Approach: Uses a set of predefined rules to remove suffixes from words.

Advantages:

Simple and efficient.

Works well for general text processing.

Disadvantages:

Can be too aggressive, sometimes removing too much of the word.

Does not always produce meaningful stems.

In [6]:
from nltk.stem import PorterStemmer
stemmer=PorterStemmer()

In [7]:
words=["eating","eats","eaten","writing","writes","programming","programs","history","finally","finalized"]

for word in words: 
    print(word +"------------>"+stemmer.stem(word))

eating------------>eat
eats------------>eat
eaten------------>eaten
writing------------>write
writes------------>write
programming------------>program
programs------------>program
history------------>histori
finally------------>final
finalized------------>final


In [8]:
stemmer.stem('congratulations')

'congratul'

In [10]:
stemmer.stem('pankaj')

'pankaj'

## 2. RegexpStemmer
Approach: Uses regular expressions to define how words should be stemmed.

Advantages:

Highly customizable.

Allows fine-tuned control over stemming behavior.

Disadvantages:

Requires manual rule definition.

Less effective for general cases without careful configuration.

NLTK has RegexpStemmer class with the help of which we can easily implement Regular Expression Stemmer algorithms. It basically takes a single regular expression and removes any prefix or suffix that matches the expression.
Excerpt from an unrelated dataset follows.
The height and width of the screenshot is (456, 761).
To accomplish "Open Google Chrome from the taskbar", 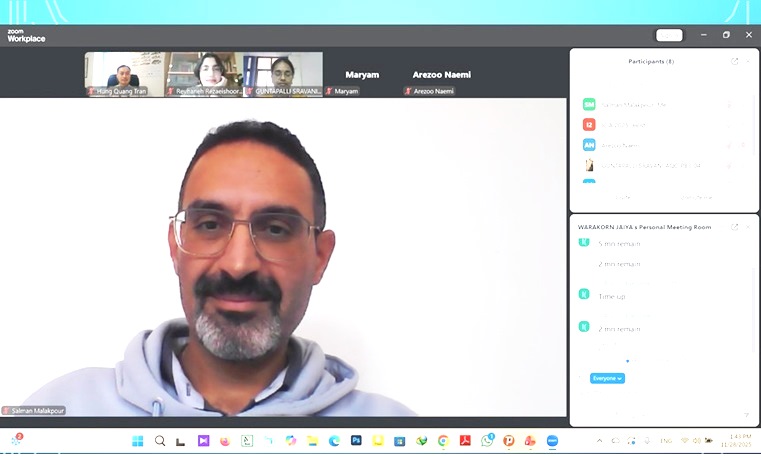I will [x=443, y=440].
Let us see an example

In [11]:
from nltk.stem import RegexpStemmer
stemmer=RegexpStemmer('ing$|s$|e$|able$', min=4)

In [12]:
stemmer.stem('eating')

'eat'

In [13]:
stemmer.stem('stable')

'st'

In [14]:
stemmer.stem('snakes')

'snake'

## 3. Snowball Stemmer (Also called Porter2 Stemmer)
 It is a stemming algorithm which is also known as the Porter2 stemming algorithm as it is a better version of the Porter Stemmer since some issues of it were fixed in this stemmer.
Developed by: Martin Porter (an improvement over PorterStemmer)
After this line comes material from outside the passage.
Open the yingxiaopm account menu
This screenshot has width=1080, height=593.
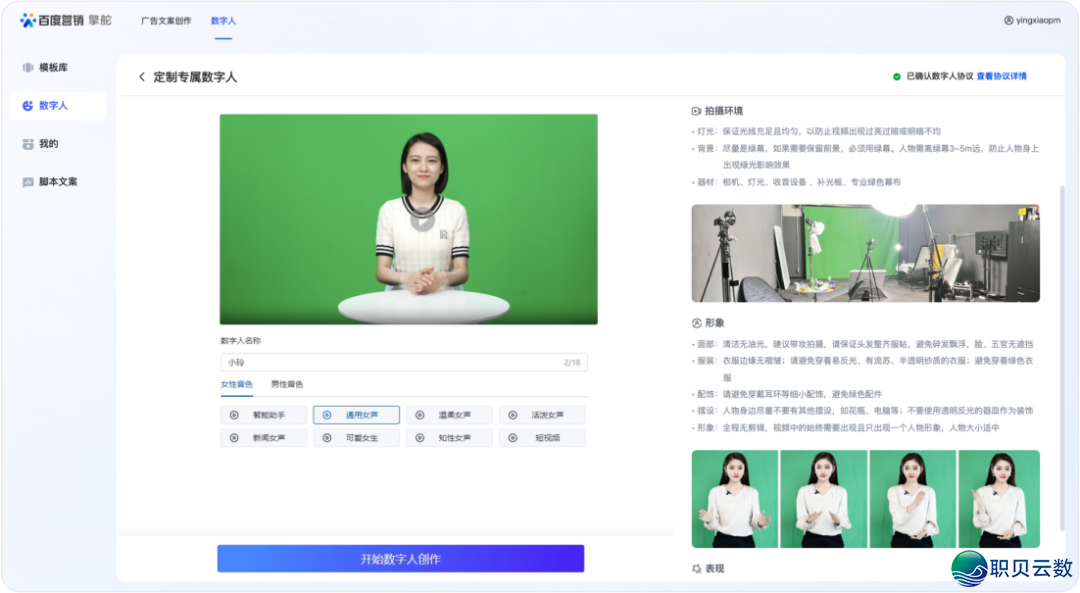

Approach: More advanced and supports multiple languages.

Advantages:

More accurate and less aggressive than PorterStemmer.
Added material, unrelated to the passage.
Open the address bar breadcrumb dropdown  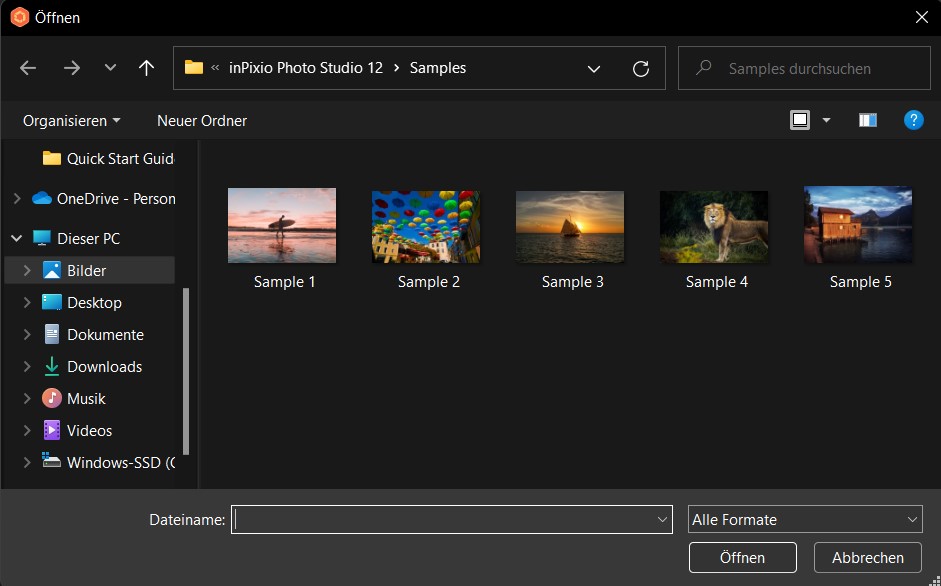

Can stem words in different languages (English, Spanish, French, etc.).

Disadvantages:

Slightly slower than PorterStemmer.

Can still remove too much from some words.

In [15]:
from nltk.stem import SnowballStemmer
stemmer=SnowballStemmer('english')

In [16]:
words=["eating","eats","eaten","writing","writes","programming","programs","history","finally","finalized"]

for word in words: 
    print(word +"------------>"+stemmer.stem(word))

eating------------>eat
eats------------>eat
eaten------------>eaten
writing------------>write
writes------------>write
programming------------>program
programs------------>program
history------------>histori
finally------------>final
finalized------------>final